> Input records:
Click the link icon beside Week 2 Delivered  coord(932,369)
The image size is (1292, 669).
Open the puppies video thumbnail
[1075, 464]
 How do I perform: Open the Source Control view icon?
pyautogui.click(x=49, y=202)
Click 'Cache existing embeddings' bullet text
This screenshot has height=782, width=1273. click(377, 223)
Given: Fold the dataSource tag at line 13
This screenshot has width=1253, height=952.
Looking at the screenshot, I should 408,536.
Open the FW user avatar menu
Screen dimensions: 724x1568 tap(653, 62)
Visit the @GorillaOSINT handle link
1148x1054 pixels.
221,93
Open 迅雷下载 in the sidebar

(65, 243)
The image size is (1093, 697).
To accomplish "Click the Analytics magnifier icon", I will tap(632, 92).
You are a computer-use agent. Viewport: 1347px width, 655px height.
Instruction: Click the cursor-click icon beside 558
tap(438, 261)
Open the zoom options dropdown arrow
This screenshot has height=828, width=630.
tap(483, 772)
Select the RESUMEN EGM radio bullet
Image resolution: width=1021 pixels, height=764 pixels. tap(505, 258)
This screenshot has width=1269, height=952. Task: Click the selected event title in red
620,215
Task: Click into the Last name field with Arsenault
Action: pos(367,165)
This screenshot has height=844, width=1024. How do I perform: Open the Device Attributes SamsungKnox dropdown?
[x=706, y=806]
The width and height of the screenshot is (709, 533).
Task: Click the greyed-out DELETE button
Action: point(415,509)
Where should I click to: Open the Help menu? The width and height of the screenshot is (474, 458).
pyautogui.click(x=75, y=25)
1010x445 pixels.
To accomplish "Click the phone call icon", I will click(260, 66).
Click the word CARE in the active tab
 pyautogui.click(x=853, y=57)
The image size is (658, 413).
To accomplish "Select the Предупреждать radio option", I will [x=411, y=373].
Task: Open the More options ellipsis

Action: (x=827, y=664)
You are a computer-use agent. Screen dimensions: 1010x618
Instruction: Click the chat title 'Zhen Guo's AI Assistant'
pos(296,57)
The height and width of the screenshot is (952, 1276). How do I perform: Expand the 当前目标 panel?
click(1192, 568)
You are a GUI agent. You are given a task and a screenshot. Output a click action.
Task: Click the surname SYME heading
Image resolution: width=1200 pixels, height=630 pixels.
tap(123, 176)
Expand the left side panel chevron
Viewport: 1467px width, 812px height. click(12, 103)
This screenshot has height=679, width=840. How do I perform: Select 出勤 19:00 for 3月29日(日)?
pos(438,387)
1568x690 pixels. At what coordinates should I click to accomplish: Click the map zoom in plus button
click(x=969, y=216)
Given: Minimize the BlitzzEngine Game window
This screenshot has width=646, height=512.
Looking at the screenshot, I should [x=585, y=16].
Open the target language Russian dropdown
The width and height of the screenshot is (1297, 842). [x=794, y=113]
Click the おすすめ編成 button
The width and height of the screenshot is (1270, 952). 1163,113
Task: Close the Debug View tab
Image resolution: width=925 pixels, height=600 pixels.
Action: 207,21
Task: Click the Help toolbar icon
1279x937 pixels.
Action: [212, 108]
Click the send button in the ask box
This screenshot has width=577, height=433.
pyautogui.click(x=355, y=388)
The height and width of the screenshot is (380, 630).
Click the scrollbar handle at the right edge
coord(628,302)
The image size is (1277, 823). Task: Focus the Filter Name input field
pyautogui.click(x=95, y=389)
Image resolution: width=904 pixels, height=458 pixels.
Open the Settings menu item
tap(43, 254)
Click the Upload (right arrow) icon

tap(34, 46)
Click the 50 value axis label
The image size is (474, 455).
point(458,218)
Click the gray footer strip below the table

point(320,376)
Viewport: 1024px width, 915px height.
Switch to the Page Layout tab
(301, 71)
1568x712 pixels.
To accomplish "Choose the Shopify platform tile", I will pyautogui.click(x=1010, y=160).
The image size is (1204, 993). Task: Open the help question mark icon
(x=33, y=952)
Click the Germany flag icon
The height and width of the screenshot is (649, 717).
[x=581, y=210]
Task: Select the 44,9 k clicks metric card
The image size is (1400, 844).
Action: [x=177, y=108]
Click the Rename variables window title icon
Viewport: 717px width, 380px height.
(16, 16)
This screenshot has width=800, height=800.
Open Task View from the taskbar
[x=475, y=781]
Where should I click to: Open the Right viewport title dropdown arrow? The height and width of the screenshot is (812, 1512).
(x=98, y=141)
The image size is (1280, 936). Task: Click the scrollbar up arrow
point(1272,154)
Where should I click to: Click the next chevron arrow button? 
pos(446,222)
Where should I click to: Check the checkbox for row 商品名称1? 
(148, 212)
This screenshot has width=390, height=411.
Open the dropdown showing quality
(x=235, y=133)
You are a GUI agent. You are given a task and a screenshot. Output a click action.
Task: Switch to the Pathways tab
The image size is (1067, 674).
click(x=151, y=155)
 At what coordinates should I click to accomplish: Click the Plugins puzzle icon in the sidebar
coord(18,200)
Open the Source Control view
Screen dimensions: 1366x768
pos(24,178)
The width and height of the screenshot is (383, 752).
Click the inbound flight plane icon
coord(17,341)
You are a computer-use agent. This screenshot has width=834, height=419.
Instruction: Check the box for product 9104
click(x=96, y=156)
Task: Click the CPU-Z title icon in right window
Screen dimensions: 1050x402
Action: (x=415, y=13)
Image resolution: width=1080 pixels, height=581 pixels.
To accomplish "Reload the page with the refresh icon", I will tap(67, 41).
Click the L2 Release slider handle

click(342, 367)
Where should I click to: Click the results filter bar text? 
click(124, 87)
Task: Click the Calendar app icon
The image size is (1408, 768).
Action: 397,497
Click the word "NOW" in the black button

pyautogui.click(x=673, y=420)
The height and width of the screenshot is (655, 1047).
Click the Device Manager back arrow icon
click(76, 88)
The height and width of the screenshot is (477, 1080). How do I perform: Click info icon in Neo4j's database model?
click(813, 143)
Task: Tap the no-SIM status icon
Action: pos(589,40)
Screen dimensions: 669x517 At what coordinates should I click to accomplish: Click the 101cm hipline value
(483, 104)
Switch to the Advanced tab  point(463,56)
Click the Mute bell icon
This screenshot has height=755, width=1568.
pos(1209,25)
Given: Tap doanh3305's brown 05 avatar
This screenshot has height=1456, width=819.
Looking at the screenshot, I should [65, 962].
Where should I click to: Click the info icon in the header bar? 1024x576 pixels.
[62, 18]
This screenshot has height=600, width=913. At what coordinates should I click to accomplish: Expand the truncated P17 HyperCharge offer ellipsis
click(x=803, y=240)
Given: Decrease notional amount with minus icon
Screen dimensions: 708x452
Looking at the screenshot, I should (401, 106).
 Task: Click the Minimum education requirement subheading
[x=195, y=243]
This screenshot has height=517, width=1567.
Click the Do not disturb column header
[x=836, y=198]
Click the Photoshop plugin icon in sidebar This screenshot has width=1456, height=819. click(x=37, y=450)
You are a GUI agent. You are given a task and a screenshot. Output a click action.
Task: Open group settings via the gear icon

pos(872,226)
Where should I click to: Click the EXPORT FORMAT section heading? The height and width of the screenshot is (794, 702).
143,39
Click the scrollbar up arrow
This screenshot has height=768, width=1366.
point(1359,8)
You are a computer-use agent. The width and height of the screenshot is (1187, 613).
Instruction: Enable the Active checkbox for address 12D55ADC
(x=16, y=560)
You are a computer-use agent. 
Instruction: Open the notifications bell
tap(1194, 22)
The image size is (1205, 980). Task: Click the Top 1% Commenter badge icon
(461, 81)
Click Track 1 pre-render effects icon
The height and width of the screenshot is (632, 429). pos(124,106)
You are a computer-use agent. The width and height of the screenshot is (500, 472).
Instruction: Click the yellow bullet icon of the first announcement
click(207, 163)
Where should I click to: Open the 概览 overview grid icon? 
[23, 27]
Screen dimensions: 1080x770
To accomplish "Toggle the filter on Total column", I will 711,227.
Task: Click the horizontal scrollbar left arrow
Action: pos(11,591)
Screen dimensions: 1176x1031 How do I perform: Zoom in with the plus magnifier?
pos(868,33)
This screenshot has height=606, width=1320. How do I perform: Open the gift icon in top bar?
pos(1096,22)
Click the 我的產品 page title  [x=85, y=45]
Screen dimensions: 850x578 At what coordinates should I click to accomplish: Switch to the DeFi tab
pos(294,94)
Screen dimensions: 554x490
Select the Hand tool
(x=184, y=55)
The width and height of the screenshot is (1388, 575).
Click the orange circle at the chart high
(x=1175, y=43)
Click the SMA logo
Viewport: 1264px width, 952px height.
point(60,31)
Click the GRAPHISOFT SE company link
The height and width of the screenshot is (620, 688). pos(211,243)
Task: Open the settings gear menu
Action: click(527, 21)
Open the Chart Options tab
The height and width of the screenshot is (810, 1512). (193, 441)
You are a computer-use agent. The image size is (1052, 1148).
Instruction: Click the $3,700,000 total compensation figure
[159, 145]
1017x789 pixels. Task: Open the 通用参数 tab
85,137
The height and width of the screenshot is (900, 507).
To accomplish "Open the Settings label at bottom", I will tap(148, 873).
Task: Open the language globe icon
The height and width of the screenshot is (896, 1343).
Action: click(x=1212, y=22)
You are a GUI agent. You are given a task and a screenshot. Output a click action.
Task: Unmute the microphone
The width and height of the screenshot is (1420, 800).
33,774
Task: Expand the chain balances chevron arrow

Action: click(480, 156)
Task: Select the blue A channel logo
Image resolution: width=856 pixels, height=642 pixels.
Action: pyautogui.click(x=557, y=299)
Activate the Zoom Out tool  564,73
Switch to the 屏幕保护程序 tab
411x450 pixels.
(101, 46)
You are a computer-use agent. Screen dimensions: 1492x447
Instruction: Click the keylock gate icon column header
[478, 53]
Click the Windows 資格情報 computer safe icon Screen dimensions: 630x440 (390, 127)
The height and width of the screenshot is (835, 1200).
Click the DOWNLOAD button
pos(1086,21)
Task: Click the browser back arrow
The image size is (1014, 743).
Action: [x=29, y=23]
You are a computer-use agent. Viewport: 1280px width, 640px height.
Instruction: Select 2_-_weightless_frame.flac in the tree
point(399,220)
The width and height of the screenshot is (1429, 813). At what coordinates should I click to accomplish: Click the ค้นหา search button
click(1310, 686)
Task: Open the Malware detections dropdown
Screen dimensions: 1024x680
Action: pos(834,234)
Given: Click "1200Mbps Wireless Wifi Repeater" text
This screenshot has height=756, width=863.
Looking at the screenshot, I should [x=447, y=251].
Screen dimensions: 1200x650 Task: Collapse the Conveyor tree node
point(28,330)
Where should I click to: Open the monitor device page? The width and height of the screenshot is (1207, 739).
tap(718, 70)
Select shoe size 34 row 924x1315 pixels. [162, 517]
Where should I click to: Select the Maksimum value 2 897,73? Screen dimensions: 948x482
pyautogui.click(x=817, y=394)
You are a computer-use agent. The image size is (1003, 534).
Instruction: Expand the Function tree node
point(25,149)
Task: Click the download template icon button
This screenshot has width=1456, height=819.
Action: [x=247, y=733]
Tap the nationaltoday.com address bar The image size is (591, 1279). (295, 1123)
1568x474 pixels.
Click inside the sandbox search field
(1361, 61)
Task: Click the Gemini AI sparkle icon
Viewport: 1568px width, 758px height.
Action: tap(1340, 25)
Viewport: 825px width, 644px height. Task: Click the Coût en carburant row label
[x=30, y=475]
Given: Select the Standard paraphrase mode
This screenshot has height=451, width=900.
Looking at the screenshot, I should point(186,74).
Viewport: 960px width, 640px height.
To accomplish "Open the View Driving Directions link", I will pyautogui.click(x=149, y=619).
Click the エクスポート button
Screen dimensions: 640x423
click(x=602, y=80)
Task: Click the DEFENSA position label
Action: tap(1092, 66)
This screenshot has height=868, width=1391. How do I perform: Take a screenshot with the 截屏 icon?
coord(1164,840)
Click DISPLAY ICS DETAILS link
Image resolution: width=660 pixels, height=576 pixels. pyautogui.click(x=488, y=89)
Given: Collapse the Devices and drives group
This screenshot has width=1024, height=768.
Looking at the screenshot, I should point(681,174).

> Exercise instructions: What is needed is an exact copy of the line containing "Click DISPLAY ICS DETAILS link" and each line after it, through the final line of the entries above.

> Result of this task:
Click DISPLAY ICS DETAILS link
Image resolution: width=660 pixels, height=576 pixels. pyautogui.click(x=488, y=89)
Given: Collapse the Devices and drives group
This screenshot has width=1024, height=768.
Looking at the screenshot, I should point(681,174).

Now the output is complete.